Input records:
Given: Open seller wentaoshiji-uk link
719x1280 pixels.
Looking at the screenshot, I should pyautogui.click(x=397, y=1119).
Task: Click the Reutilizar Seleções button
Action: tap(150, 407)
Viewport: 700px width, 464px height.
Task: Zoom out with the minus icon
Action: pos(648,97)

Problem: Would you please copy the material above exactly, with nothing left out?

Task output:
Given: Open seller wentaoshiji-uk link
719x1280 pixels.
Looking at the screenshot, I should pyautogui.click(x=397, y=1119).
Task: Click the Reutilizar Seleções button
Action: tap(150, 407)
Viewport: 700px width, 464px height.
Task: Zoom out with the minus icon
Action: pos(648,97)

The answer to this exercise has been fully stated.